[Begin GIVEN DATA]

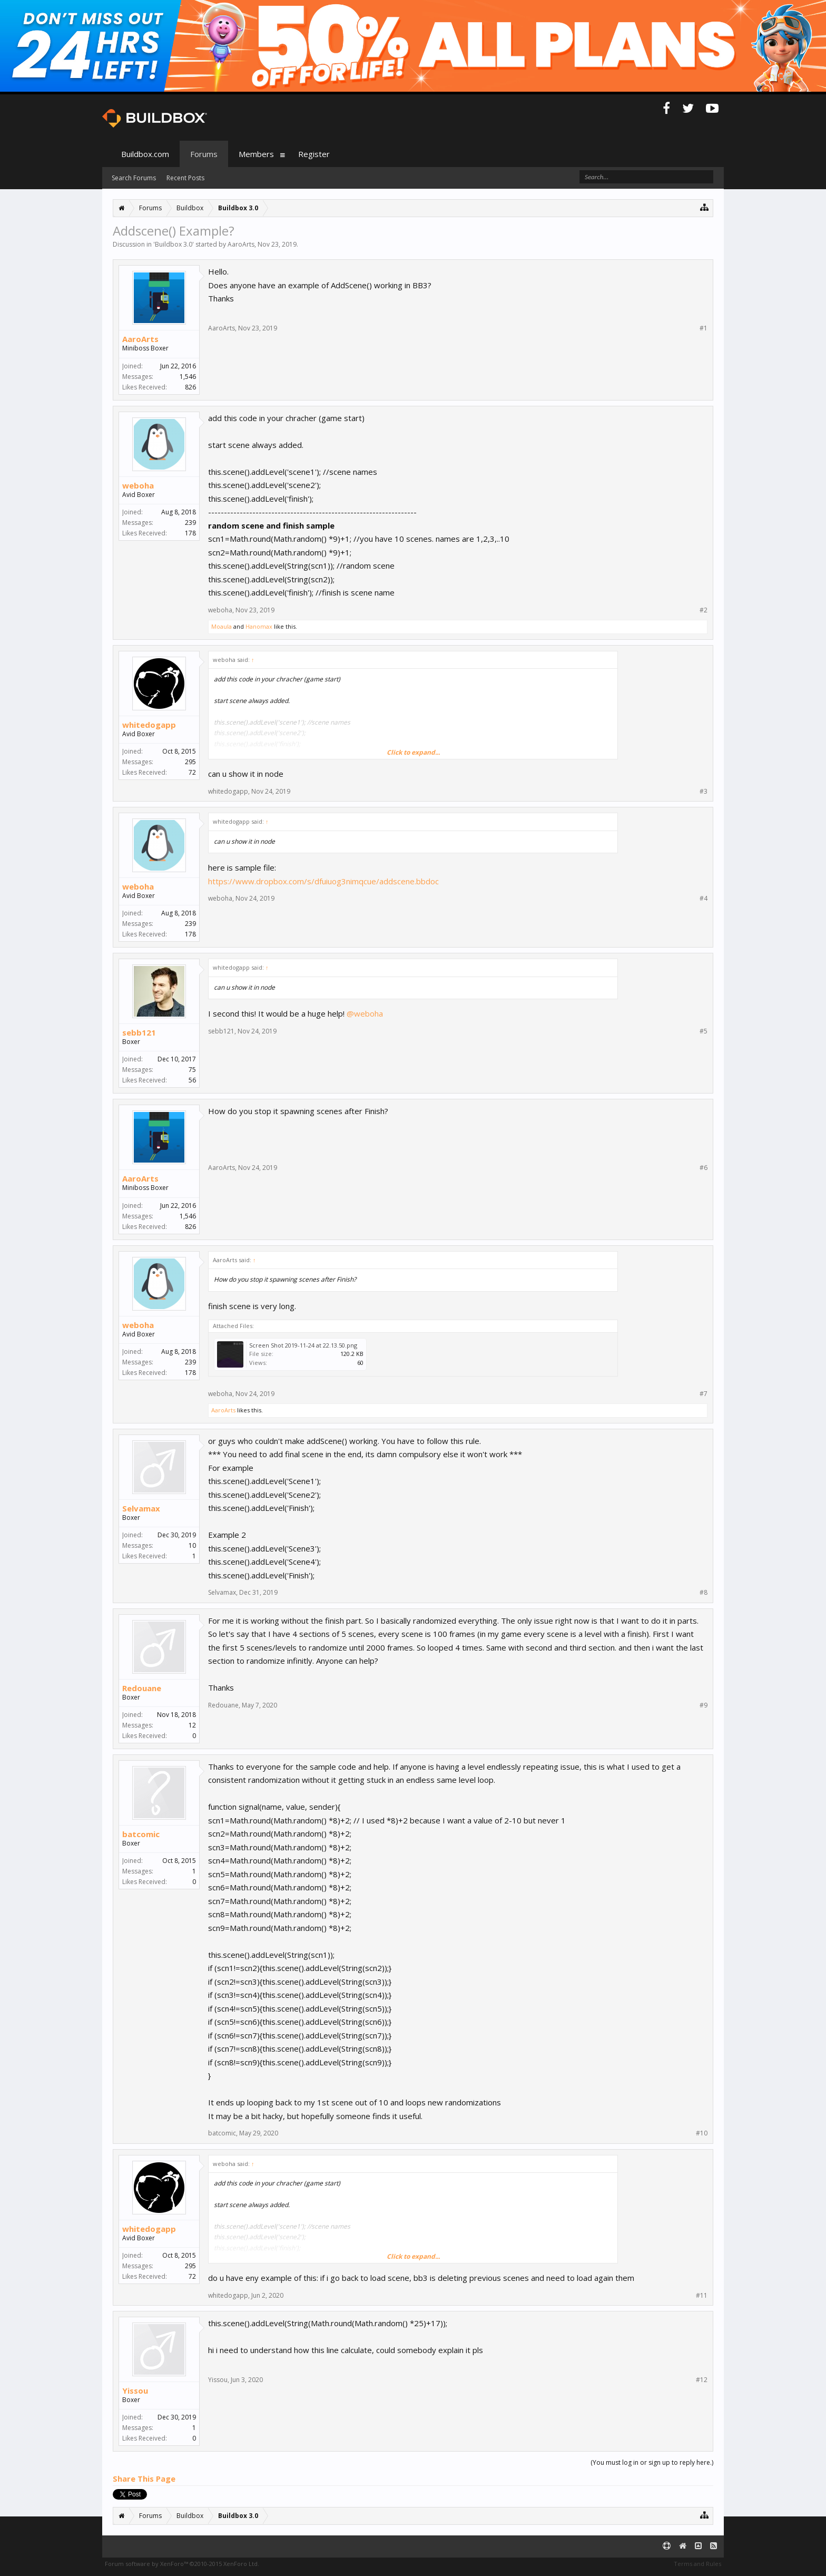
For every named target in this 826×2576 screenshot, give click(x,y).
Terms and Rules (697, 2564)
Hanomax (258, 626)
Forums (204, 154)
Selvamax (141, 1508)
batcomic (141, 1834)
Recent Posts (185, 177)
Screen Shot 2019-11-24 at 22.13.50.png (303, 1345)
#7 (703, 1394)
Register (314, 154)
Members (256, 154)
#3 (703, 791)
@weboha (365, 1013)
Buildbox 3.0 (173, 244)
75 (192, 1069)
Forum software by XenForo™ (182, 2564)
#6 (703, 1168)
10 (192, 1545)
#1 (703, 328)
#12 (701, 2380)
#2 (703, 610)
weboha (138, 485)
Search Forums (134, 177)
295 (190, 761)
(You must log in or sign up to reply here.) (652, 2462)
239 (190, 522)
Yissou (135, 2390)
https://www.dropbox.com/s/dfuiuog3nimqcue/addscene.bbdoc (323, 881)
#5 (703, 1031)
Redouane (141, 1688)
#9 (703, 1705)
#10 (701, 2133)
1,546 (188, 376)
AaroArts (241, 244)
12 (192, 1725)
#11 (701, 2295)
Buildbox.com (145, 154)
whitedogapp (149, 724)
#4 (703, 898)
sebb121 (139, 1032)
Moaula (221, 626)
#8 (703, 1592)
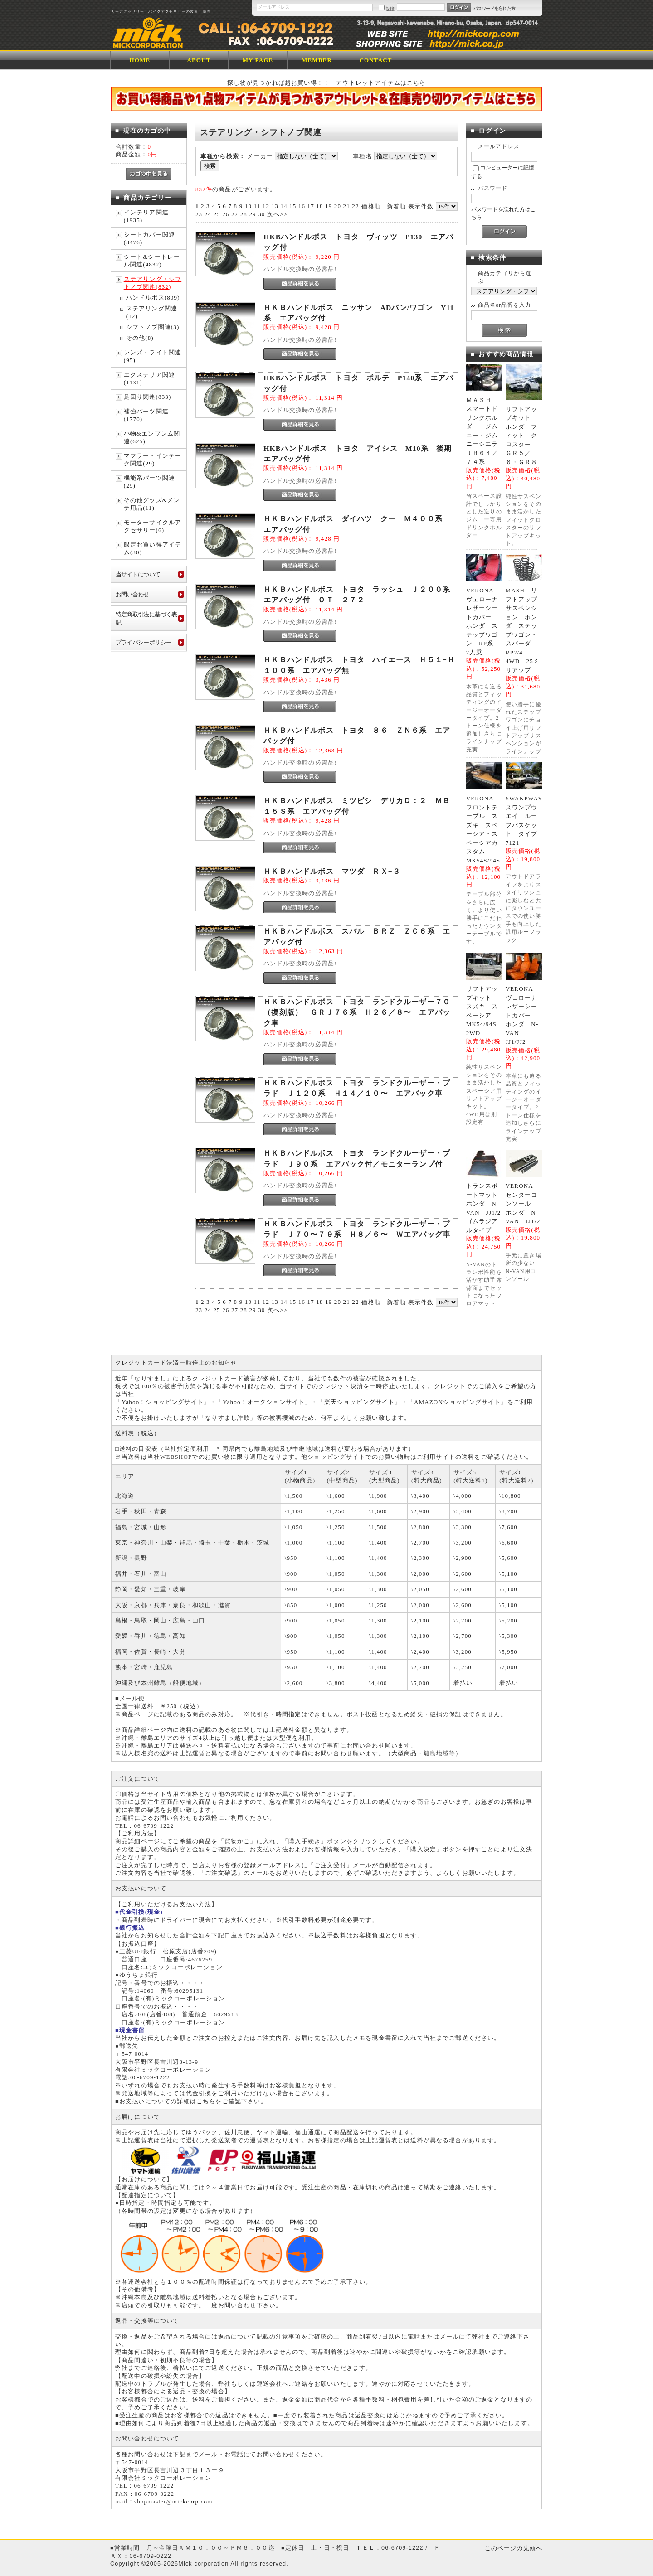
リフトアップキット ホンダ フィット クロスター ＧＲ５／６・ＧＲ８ (522, 435)
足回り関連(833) (147, 396)
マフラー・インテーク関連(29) (152, 459)
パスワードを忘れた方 (494, 8)
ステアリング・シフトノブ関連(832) (152, 283)
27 (234, 214)
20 (337, 206)
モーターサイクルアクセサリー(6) (152, 526)
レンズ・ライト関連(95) (152, 356)
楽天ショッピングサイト (359, 1402)
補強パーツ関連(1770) (146, 415)
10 (248, 206)
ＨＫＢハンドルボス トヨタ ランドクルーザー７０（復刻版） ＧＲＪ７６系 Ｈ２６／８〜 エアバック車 (356, 1012)
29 (252, 214)
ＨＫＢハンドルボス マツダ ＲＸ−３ (331, 871)
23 (198, 214)
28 (243, 214)
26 (225, 214)
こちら (205, 2101)
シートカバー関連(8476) (149, 238)
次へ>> (277, 214)
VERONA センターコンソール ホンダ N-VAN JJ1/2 (523, 1203)
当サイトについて (138, 574)
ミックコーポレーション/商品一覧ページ (174, 31)
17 (310, 206)
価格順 (370, 206)
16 (301, 206)
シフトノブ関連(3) (153, 327)
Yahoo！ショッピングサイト (163, 1402)
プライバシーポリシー (144, 642)
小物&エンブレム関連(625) (152, 437)
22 (355, 206)
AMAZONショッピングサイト (457, 1402)
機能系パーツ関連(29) (149, 482)
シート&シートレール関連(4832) (152, 260)
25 (216, 214)
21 (346, 206)
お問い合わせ (132, 594)
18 (319, 206)
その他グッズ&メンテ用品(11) (152, 504)
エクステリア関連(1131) (149, 378)
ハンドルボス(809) (153, 297)
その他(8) (140, 337)
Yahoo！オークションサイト (264, 1402)
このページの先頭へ (513, 2548)
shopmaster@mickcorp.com (173, 2501)
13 (275, 206)
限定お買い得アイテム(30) (152, 548)
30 (261, 214)
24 (208, 214)
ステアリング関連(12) (151, 312)
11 (256, 206)
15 (292, 206)
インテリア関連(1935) (146, 216)
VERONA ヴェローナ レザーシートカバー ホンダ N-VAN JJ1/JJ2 (525, 1015)
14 (283, 206)
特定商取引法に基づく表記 (146, 618)
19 (328, 206)
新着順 (396, 206)
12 (266, 206)
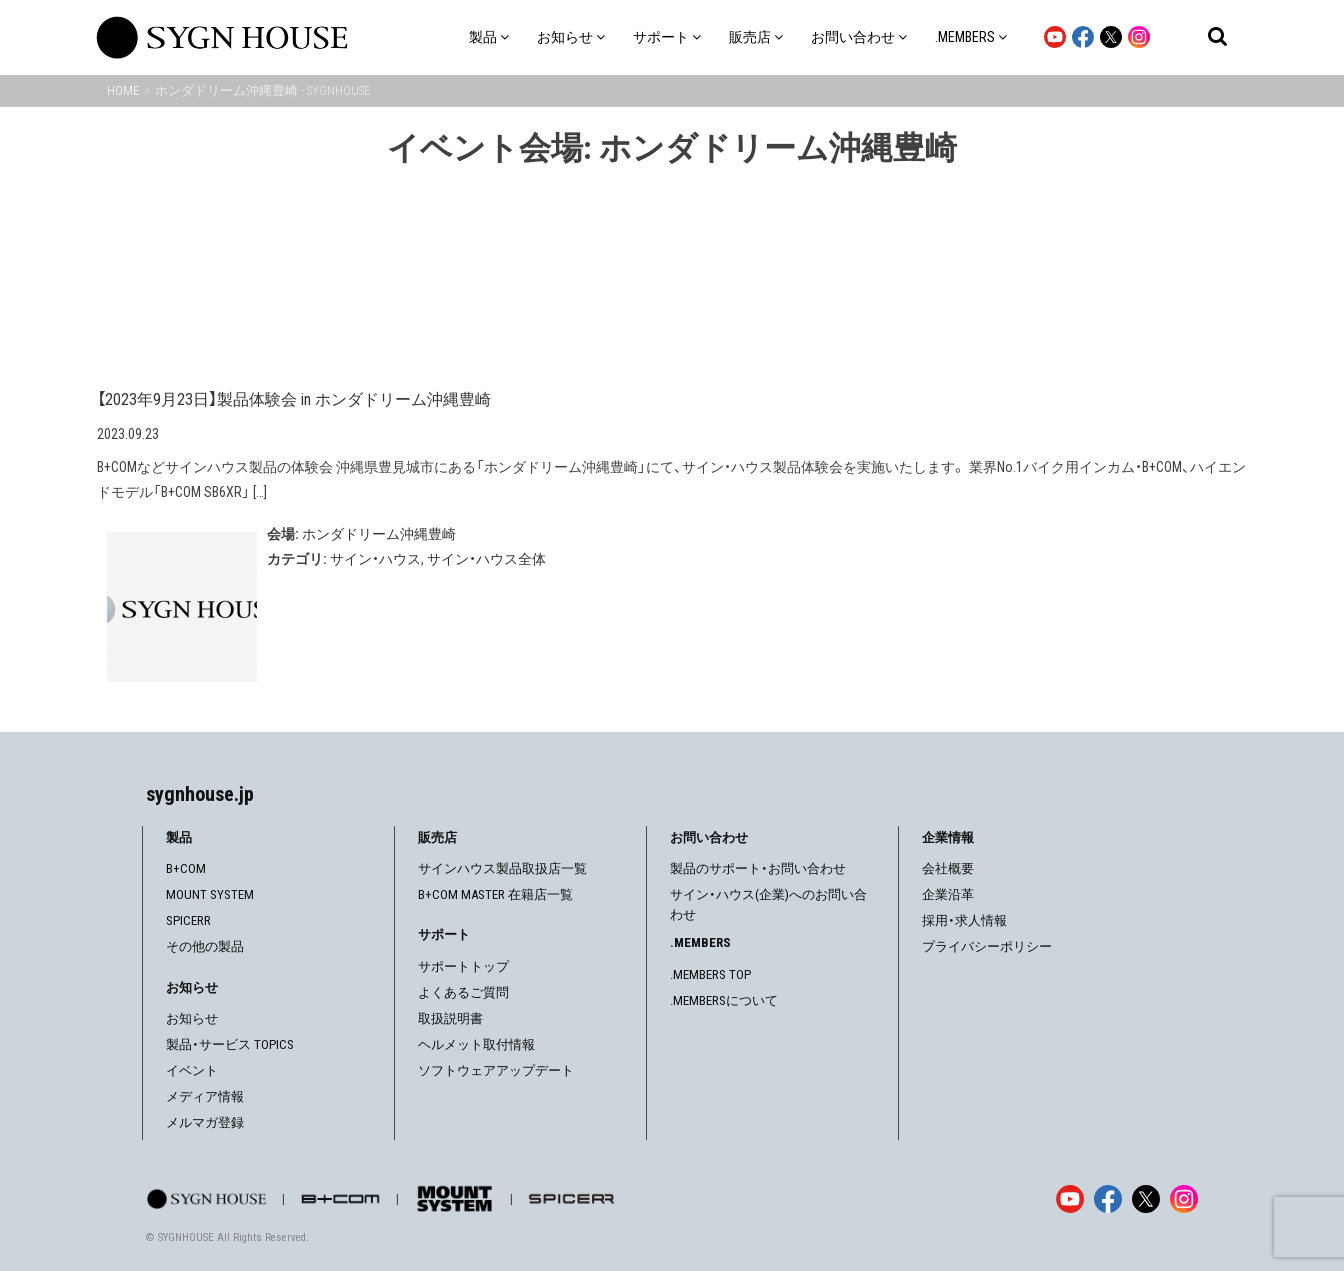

[End GIVEN DATA]

■ **EXERCISE DESCRIPTION**
Take the data from the line containing "Recent Posts (185, 177)" down to the line containing "Search Forums (134, 177)", and swap "Members" for "Users" while leaving every other character as it is. Output only those lines.

■ **RESPONSE TO THIS TASK**
Recent Posts (185, 177)
Screen Shot 2019-11-24 at 22.13.50.png (303, 1345)
#7 (703, 1394)
Register (314, 154)
Users (256, 154)
#3 (703, 791)
@weboha (365, 1013)
Buildbox 3.0 (173, 244)
75 (192, 1069)
Forum software by XenForo™ (182, 2564)
#6 (703, 1168)
10 (192, 1545)
#1 (703, 328)
#12 (701, 2380)
#2 (703, 610)
weboha (138, 485)
Search Forums (134, 177)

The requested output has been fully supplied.